[Human Nature In Politics by Graham Wallas]@TWC D-Link bookHuman Nature In Politics CHAPTER II 11/47
A song, for instance, in the 'Princess,' describes the succession which I have been discussing:-- 'Thy voice is heard through rolling drums, That beat to battle where he stands. Thy face across his fancy comes, And gives the battle to his hands: A moment, while the trumpets blow, He sees his brood about thy knee; The next, like fire he meets the foe, And strikes him dead for thine and thee.' 'Thine and thee' at the end seem to me to express precisely the change from the automatic images of 'voice' and 'face' to the reflective mood in which the full meaning of that for which he fights is realised. But it is the 'face' that 'gives the battle to his hands.' Here again, as we saw when comparing impulses themselves, it is the evolutionarily earlier more automatic, fact that has the greater, and the later intellectual fact which has the less impulsive power.

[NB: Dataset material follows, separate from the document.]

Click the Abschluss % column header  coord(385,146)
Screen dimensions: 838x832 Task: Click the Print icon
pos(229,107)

Even as one sits in one's chair one can feel that that is so. Still more clearly can one feel it if one thinks of the phenomena of religion.

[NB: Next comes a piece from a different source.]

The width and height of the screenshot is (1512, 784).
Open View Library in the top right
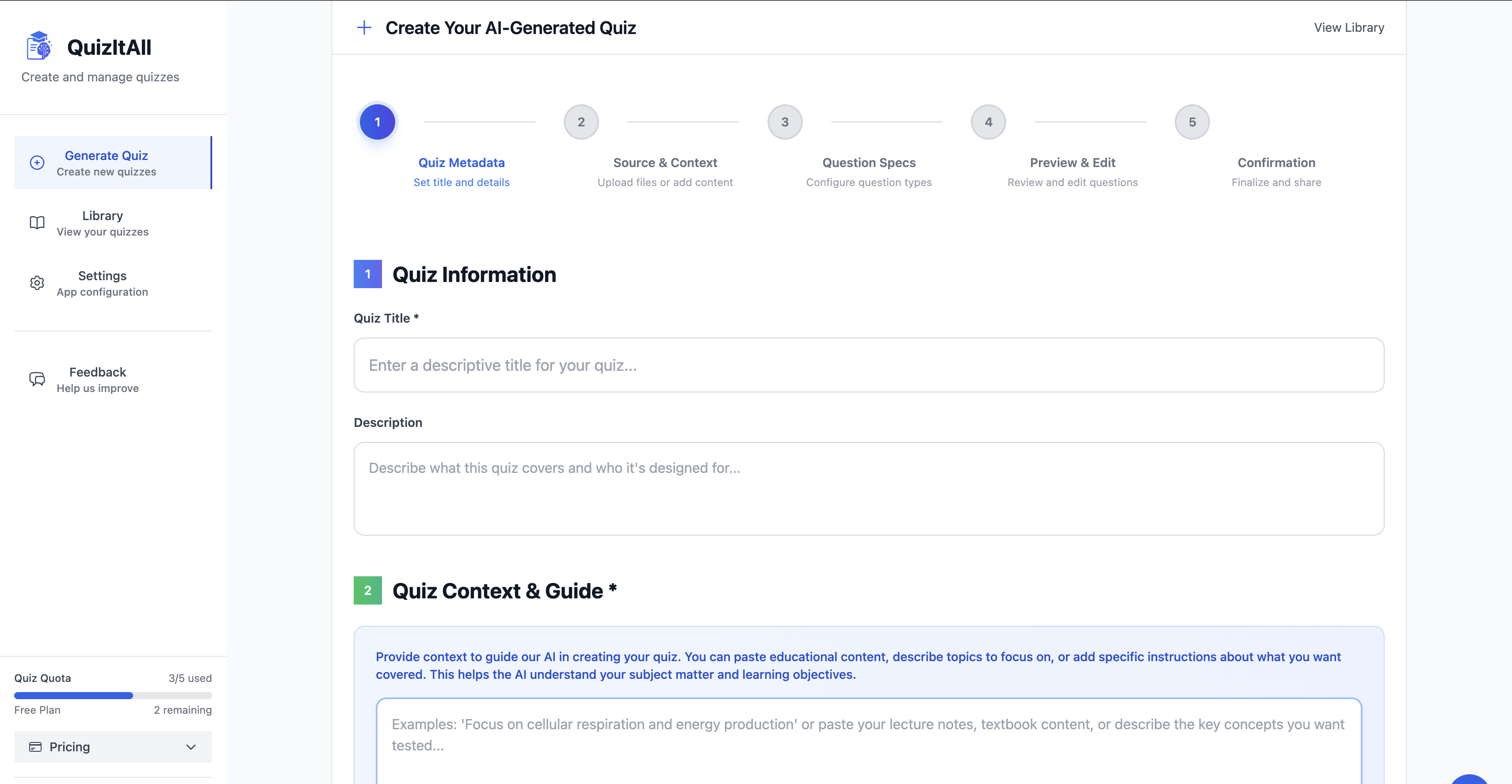1349,27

The only religion of any importance which has ever been consciously constructed by a psychologist is the Positivism of Auguste Comte.
In order to produce a sufficiently powerful stimulus to ensure moral action among the distractions and temptations of daily life, he required each of his disciples to make for himself a visual image of Humanity.
The disciple was to practice mental contemplation for a definite period each morning of the remembered figure of some known and loved woman--his mother, or wife, or sister.